Kasky also spoke on behalf of many students around the country at CNN’s Town Hall. His most notable moment during the Town Hall session was when he asked Senator Marco Rubio, “Can you tell me right now that you will not accept a single donation from the NRA in the future?”
He describes to Senator Rubio that it isn’t about who is a Democrat and who is a Republican, but it’s about someone who is willing to start change and make a difference, not about people who “prefer money.”
Kasky is speaking on behalf of all of the students in America who feel unsafe in their schools because of the permissive gun laws that this country has and the lawmakers that refuse to change them, despite the alarming amount of gun violence in schools.
2. Emma Gonzalez at the Broward County Courthouse rally
A senior at Marjory Stoneman Douglas High School in Parkland, Florida, Gonzalez caught the attention of students across the country during her speech at the Broward County Courthouse, which was holding a gun control rally in Fort Lauderdale, Florida.
She delivered the speech with tears flowing down her face, but with courage and determination in her voice. She called “BS” on the politicians who say that “tougher gun laws do not decrease gun violence” and that “a good guy with a gun stops a bad guy with a gun.”
Gonzalez passionately spoke for those who were killed in the shooting in Florida as well as for all of those who have been killed by gun violence in the past, demanding that the country fix the laws that enable any person to have access to a semi-automatic weapon.
She is also credited with starting the #NeverAgain movement and the March for Our Lives, which is an organization that is fighting for the regulation of guns and planned several marches on Washington.
Gonzalez said so much of what other students around the country, who also wish for tighter gun control, have been thinking. She and her fellow classmates who survived the horrific shooting are demanding that the country’s lawmakers create policies and change, and stop only sending thoughts and prayers.
3. Sam Zeif’s talk with the President
Zeif was joined by other victims and survivors of mass shootings in Washington D.C. where President Trump invited them to have a listening session. Sam took it upon himself to express to the President his feelings on gun control in America and how horrifically easy it is for anyone to buy a military-grade firearm.
Zeif, sadly, lost his best friend in the shooting and said, “I don’t understand. I turned 18 the day after, woke up to the news that my best friend was gone. And I don’t understand why I could still go into a store and buy a weapon of war.”
He was brave enough to go on and say that despite respecting all of the constitution’s amendments, including the second amendment, the weapons that people are using to kill other people are “not weapons of defense, but…weapons of war.”
Zeif spoke directly to the President, questioning the gun laws in the country while mourning the loss of his best friend at the same time.
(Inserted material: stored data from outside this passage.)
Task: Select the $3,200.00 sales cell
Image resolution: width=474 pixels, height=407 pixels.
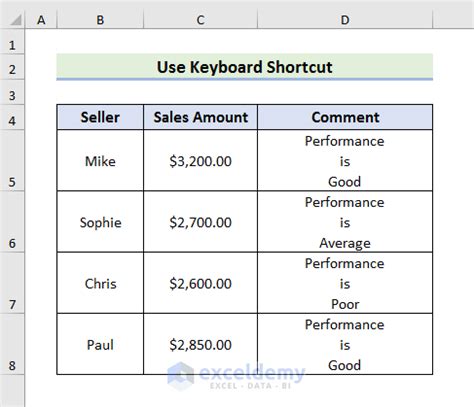Action: [200, 160]
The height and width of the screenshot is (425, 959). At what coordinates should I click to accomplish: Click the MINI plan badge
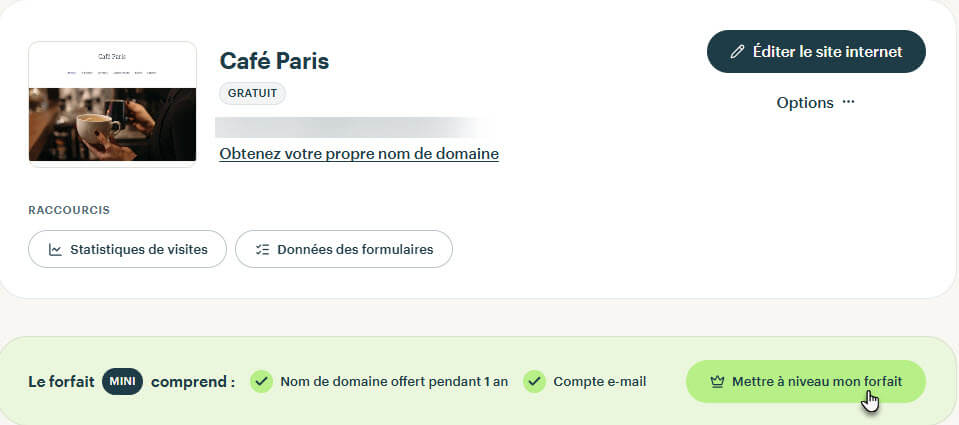click(122, 382)
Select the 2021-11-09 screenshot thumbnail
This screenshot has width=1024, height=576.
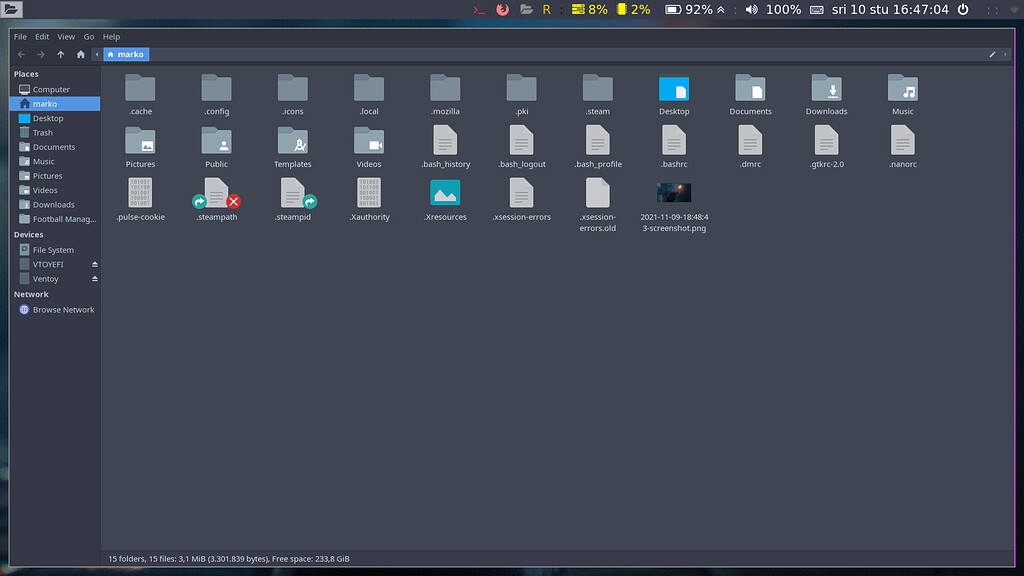click(x=673, y=192)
He made his fellow classmates and other students around the country, who are also calling for tighter gun control, extremely proud and inspired by his words.
4. David Hogg in his interview with CBS News
Hogg is another student of Marjory Stoneman Douglas High School who has taken it upon himself to speak out about gun violence and gun control.
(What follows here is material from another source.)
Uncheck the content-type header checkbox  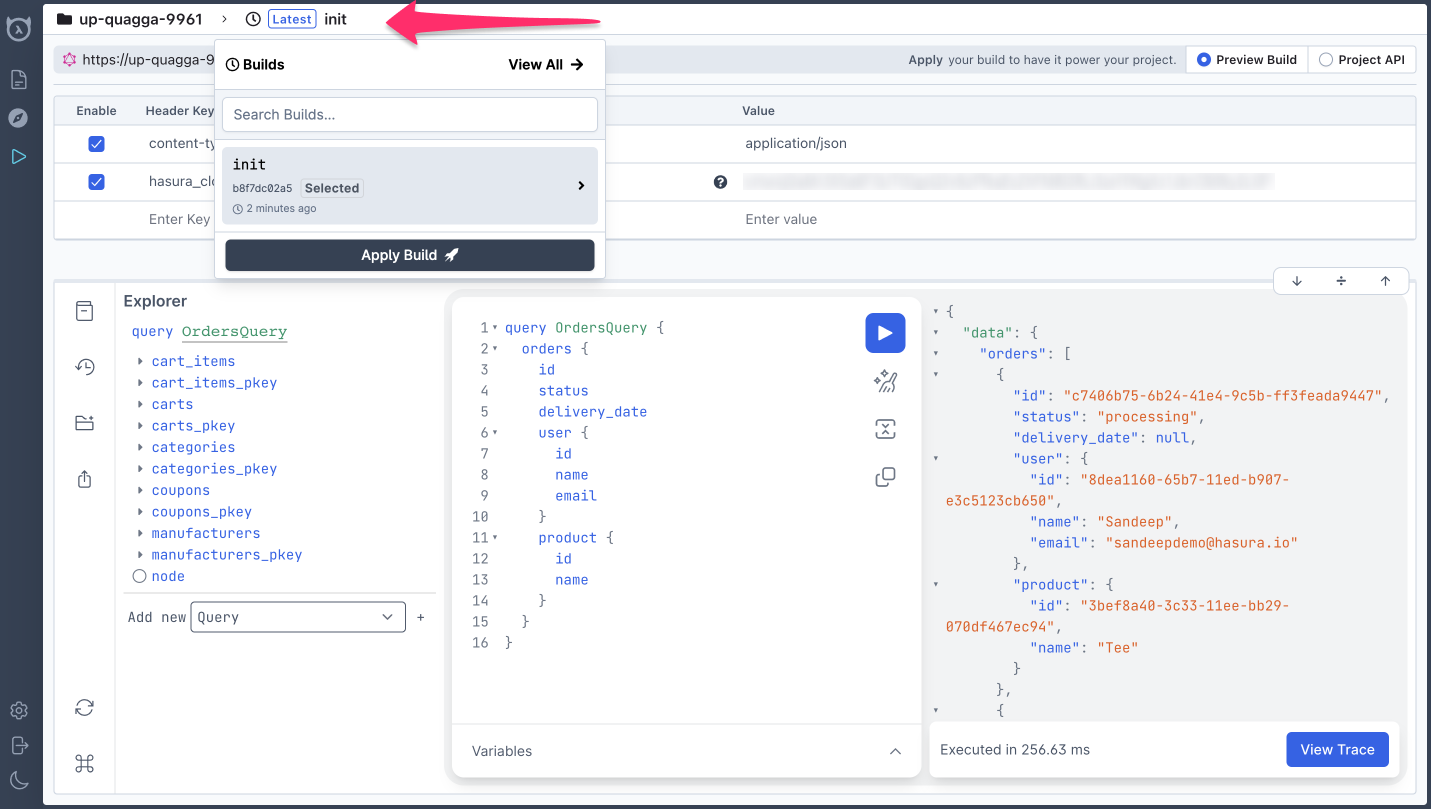(96, 144)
For speaking out, though, he was attacked along with Emma Gonzalez and Cameron Kasky for being “crisis actors,” which he’s taken full offense to. He’s replied to the controversy in statements like, “It’s annoying. I hate it” and “Am I an actor? No. Am I a witness? Yes.”
Hogg made it on several different news sources, speaking out for the victims and survivors of all mass shootings and calling for tighter gun control.
In an interview with CBS News on the day that the students of Stoneman Douglas went back to school after the shooting, he explained the stance that he and those involved in the #NeverAgain movement have on gun control.
He said: “We are not trying to take your guns. In the same way that the first amendment makes it so that you can say what you want, almost wherever you want, but there [are] limitations on that, where you can’t scream fire in a crowded theatre, you shouldn’t be able to get a weapon of mass destruction like these guns are if you are a mentally unstable individual or somebody with a criminal history or someone who has committed acts of domestic violence in the past, those are the people we are trying to prevent from getting guns.”
5. Jaclyn Corin and the creation of the #WhatIf video
Corin, a junior at Marjory Stoneman Douglas High School, is one of several students who created the #WhatIf video, which went viral and accumulated over one million views in three days.
The video features Corin asking, “What if leading politicians valued children’s lives over dollars?,” “What if 19-year-olds didn’t have access to weapons of war?” and other rhetorical questions, followed by videos of the actions Corin mentions actually happening.
This video sparked a revolution in many schools across the country and has added to the heated conversation on gun control in the United States.